(Beginning of RECORDED INFORMATION)
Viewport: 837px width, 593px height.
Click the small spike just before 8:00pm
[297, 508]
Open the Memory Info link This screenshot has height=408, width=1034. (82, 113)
(End of RECORDED INFORMATION)
(Beginning of RECORDED INFORMATION)
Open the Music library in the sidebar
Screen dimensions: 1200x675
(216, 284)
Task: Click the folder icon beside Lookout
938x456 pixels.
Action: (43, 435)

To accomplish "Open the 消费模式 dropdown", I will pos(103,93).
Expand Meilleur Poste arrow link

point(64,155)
(End of RECORDED INFORMATION)
(Beginning of RECORDED INFORMATION)
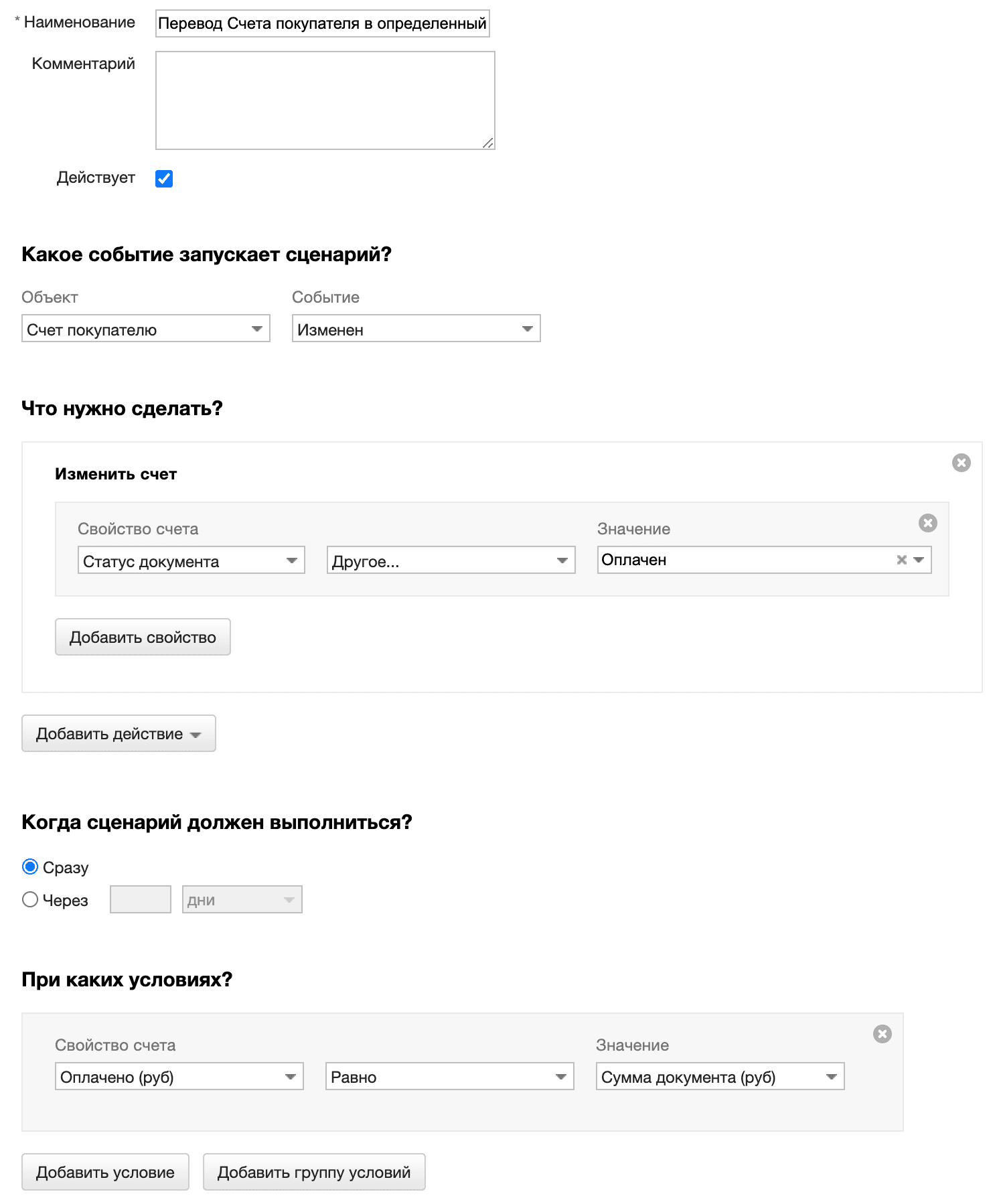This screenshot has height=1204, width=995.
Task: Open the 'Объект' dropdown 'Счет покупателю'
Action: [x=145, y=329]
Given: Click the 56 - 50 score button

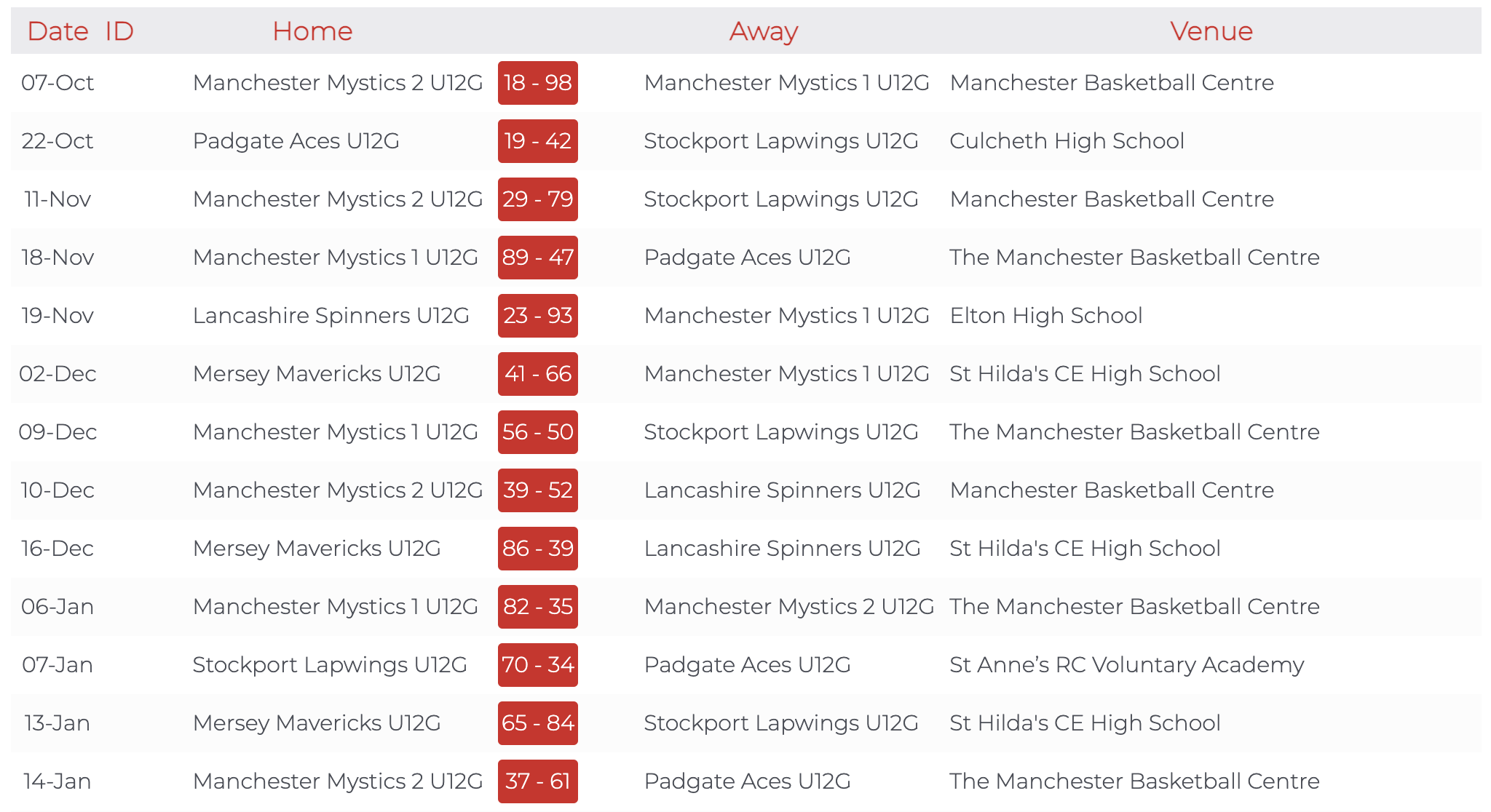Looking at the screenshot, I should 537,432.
(End of RECORDED INFORMATION)
#### PROBLEM REQUIREMENTS
In the listing above, find the line containing "Viewport: 837px width, 593px height." and the line containing "Open the Memory", then quote both, plus every line between them, exactly as written.

#### ANSWER AREA
Viewport: 837px width, 593px height.
Click the small spike just before 8:00pm
[297, 508]
Open the Memory Info link This screenshot has height=408, width=1034. (82, 113)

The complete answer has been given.